▸ WORK ITEM:
Lines from the one holding "Image resolution: width=141" through the end of the entries, inclusive, form the whole output; reproduce them exactly and omit pictures.

▸ DATASET CONTENT:
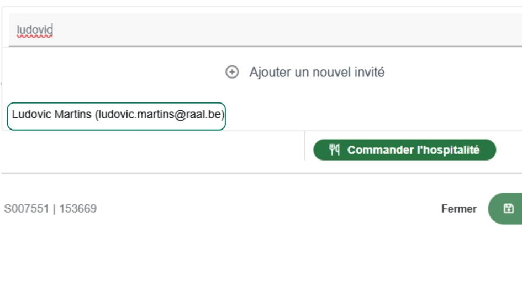The image size is (522, 294).
Task: Click the "S007551 | 153669" footer label
Action: [50, 209]
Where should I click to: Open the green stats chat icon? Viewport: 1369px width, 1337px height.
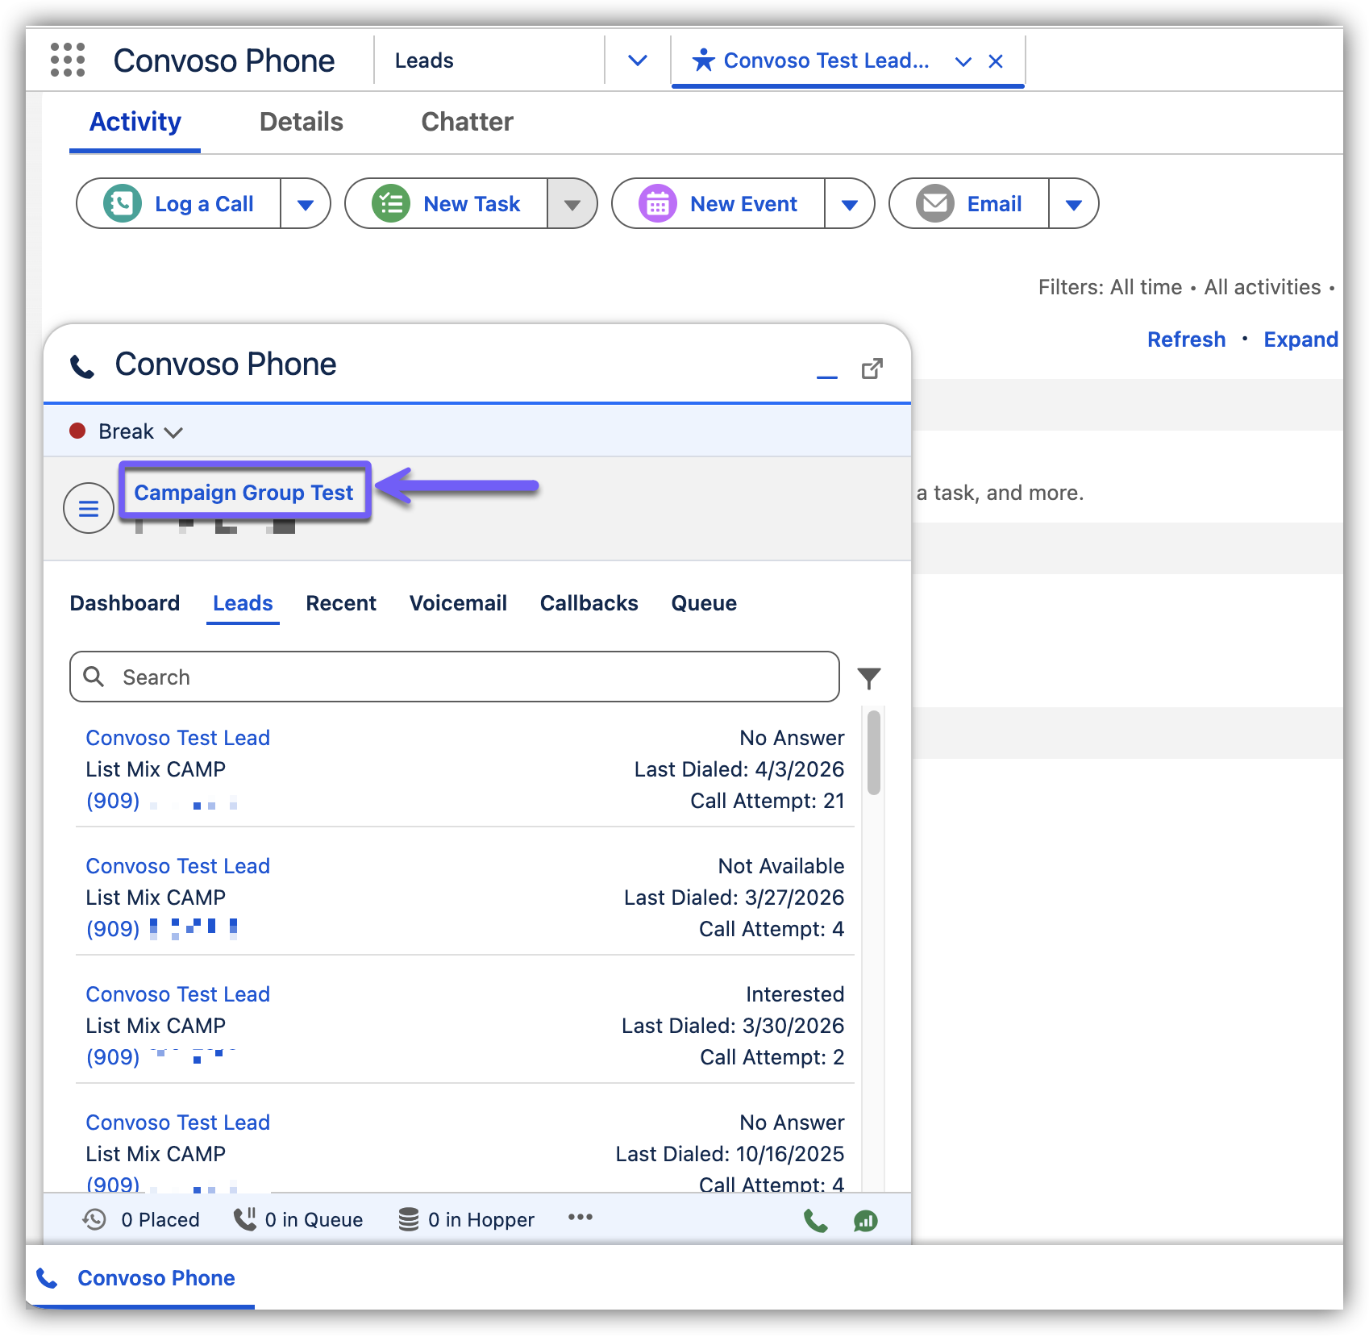pos(865,1221)
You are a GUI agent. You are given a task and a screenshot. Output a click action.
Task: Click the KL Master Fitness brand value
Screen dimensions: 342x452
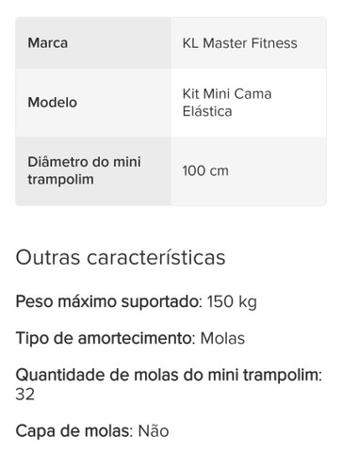[240, 43]
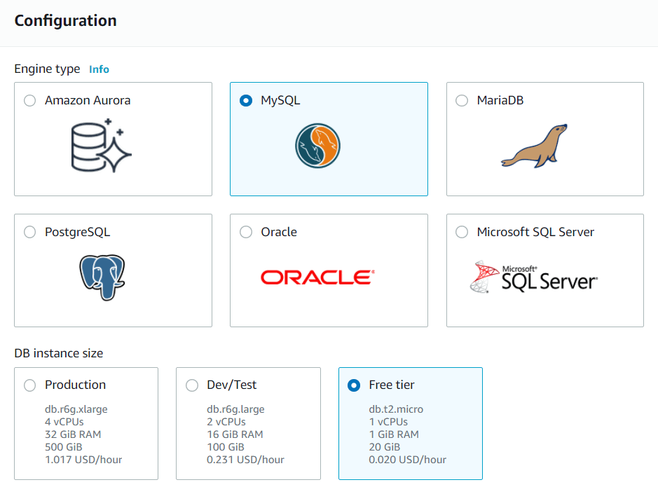Image resolution: width=658 pixels, height=494 pixels.
Task: Choose the MariaDB radio button
Action: coord(462,101)
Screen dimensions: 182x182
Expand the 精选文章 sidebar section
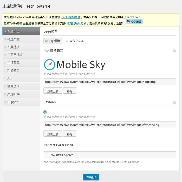pyautogui.click(x=14, y=39)
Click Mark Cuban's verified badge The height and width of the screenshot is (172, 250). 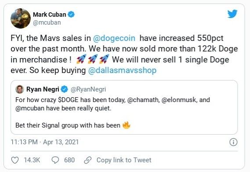coord(71,15)
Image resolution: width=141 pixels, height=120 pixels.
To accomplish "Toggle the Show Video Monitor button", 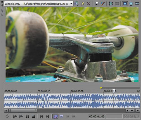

▸ RESPONSE:
Image resolution: width=141 pixels, height=120 pixels.
To accomplish "Toggle the Show Video Monitor button", 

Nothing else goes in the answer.